* _Goal of the exercise_
Copy out all of the following data word for word, from the first line through the last, without changing anything.

● ● ● ● ●

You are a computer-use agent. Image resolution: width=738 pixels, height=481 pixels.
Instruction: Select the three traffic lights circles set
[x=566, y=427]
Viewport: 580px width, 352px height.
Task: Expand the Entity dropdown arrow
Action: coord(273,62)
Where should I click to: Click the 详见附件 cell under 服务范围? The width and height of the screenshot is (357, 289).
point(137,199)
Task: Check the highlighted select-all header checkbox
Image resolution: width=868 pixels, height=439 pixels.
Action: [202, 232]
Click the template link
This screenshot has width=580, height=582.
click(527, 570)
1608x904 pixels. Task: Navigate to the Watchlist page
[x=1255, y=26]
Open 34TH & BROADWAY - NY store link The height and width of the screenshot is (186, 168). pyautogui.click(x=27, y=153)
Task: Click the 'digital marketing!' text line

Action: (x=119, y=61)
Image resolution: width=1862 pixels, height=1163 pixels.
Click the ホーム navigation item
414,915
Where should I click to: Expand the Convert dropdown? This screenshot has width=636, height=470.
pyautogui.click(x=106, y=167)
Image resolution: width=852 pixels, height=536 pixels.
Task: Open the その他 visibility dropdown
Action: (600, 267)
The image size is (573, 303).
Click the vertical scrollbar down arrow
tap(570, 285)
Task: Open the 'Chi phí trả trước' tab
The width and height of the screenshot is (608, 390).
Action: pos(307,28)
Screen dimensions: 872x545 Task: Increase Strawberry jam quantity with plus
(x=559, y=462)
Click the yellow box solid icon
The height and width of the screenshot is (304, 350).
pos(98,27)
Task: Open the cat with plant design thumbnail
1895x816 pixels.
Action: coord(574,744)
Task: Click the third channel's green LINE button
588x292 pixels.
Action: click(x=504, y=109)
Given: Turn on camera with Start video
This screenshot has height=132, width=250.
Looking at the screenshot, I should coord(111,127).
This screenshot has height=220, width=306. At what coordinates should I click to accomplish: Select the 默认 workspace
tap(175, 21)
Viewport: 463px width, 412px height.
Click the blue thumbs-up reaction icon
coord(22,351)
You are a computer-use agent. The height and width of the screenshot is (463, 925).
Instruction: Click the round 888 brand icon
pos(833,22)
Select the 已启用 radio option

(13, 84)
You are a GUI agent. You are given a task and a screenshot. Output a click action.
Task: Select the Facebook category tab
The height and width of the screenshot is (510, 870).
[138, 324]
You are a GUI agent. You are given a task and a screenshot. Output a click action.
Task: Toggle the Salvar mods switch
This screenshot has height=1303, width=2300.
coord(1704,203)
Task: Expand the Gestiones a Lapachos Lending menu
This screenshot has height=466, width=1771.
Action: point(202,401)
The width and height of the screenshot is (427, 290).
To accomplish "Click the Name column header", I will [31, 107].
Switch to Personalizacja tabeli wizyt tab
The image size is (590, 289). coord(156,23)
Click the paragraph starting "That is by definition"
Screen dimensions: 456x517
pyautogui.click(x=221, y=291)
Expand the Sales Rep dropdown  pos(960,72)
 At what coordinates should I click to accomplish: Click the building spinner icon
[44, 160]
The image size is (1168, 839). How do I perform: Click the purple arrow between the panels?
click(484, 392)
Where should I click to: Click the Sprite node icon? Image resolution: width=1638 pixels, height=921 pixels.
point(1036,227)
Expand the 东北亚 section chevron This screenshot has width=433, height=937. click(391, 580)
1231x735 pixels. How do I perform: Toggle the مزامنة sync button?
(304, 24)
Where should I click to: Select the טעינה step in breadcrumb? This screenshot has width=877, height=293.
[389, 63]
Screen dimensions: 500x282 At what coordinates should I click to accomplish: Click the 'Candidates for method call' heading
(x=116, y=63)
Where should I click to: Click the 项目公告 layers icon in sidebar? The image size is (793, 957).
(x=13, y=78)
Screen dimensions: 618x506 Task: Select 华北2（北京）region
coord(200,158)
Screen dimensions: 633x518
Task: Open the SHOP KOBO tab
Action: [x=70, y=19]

● ● ● ● ●

* _Written solution_
You are a computer-use agent. Image resolution: width=738 pixels, height=481 pixels.
Instruction: Select the three traffic lights circles set
[x=566, y=427]
Viewport: 580px width, 352px height.
Task: Expand the Entity dropdown arrow
Action: coord(273,62)
Where should I click to: Click the 详见附件 cell under 服务范围? The width and height of the screenshot is (357, 289).
point(137,199)
Task: Check the highlighted select-all header checkbox
Image resolution: width=868 pixels, height=439 pixels.
Action: [202, 232]
Click the template link
This screenshot has width=580, height=582.
click(527, 570)
1608x904 pixels. Task: Navigate to the Watchlist page
[x=1255, y=26]
Open 34TH & BROADWAY - NY store link The height and width of the screenshot is (186, 168). pyautogui.click(x=27, y=153)
Task: Click the 'digital marketing!' text line

Action: (x=119, y=61)
Image resolution: width=1862 pixels, height=1163 pixels.
Click the ホーム navigation item
414,915
Where should I click to: Expand the Convert dropdown? This screenshot has width=636, height=470.
pyautogui.click(x=106, y=167)
Image resolution: width=852 pixels, height=536 pixels.
Task: Open the その他 visibility dropdown
Action: (600, 267)
The image size is (573, 303).
Click the vertical scrollbar down arrow
tap(570, 285)
Task: Open the 'Chi phí trả trước' tab
The width and height of the screenshot is (608, 390).
Action: pos(307,28)
Screen dimensions: 872x545 Task: Increase Strawberry jam quantity with plus
(x=559, y=462)
Click the yellow box solid icon
The height and width of the screenshot is (304, 350).
pos(98,27)
Task: Open the cat with plant design thumbnail
1895x816 pixels.
Action: coord(574,744)
Task: Click the third channel's green LINE button
588x292 pixels.
Action: click(x=504, y=109)
Given: Turn on camera with Start video
This screenshot has height=132, width=250.
Looking at the screenshot, I should coord(111,127).
This screenshot has height=220, width=306. At what coordinates should I click to accomplish: Select the 默认 workspace
tap(175, 21)
Viewport: 463px width, 412px height.
Click the blue thumbs-up reaction icon
coord(22,351)
You are a computer-use agent. The height and width of the screenshot is (463, 925).
Instruction: Click the round 888 brand icon
pos(833,22)
Select the 已启用 radio option

(13, 84)
You are a GUI agent. You are given a task and a screenshot. Output a click action.
Task: Select the Facebook category tab
The height and width of the screenshot is (510, 870).
[138, 324]
You are a GUI agent. You are given a task and a screenshot. Output a click action.
Task: Toggle the Salvar mods switch
This screenshot has height=1303, width=2300.
coord(1704,203)
Task: Expand the Gestiones a Lapachos Lending menu
This screenshot has height=466, width=1771.
Action: point(202,401)
The width and height of the screenshot is (427, 290).
To accomplish "Click the Name column header", I will [31, 107].
Switch to Personalizacja tabeli wizyt tab
The image size is (590, 289). coord(156,23)
Click the paragraph starting "That is by definition"
Screen dimensions: 456x517
pyautogui.click(x=221, y=291)
Expand the Sales Rep dropdown  pos(960,72)
 At what coordinates should I click to accomplish: Click the building spinner icon
[44, 160]
The image size is (1168, 839). How do I perform: Click the purple arrow between the panels?
click(484, 392)
Where should I click to: Click the Sprite node icon? Image resolution: width=1638 pixels, height=921 pixels.
point(1036,227)
Expand the 东北亚 section chevron This screenshot has width=433, height=937. click(391, 580)
1231x735 pixels. How do I perform: Toggle the مزامنة sync button?
(304, 24)
Where should I click to: Select the טעינה step in breadcrumb? This screenshot has width=877, height=293.
[389, 63]
Screen dimensions: 500x282 At what coordinates should I click to accomplish: Click the 'Candidates for method call' heading
(x=116, y=63)
Where should I click to: Click the 项目公告 layers icon in sidebar? The image size is (793, 957).
(x=13, y=78)
Screen dimensions: 618x506 Task: Select 华北2（北京）region
coord(200,158)
Screen dimensions: 633x518
Task: Open the SHOP KOBO tab
Action: [x=70, y=19]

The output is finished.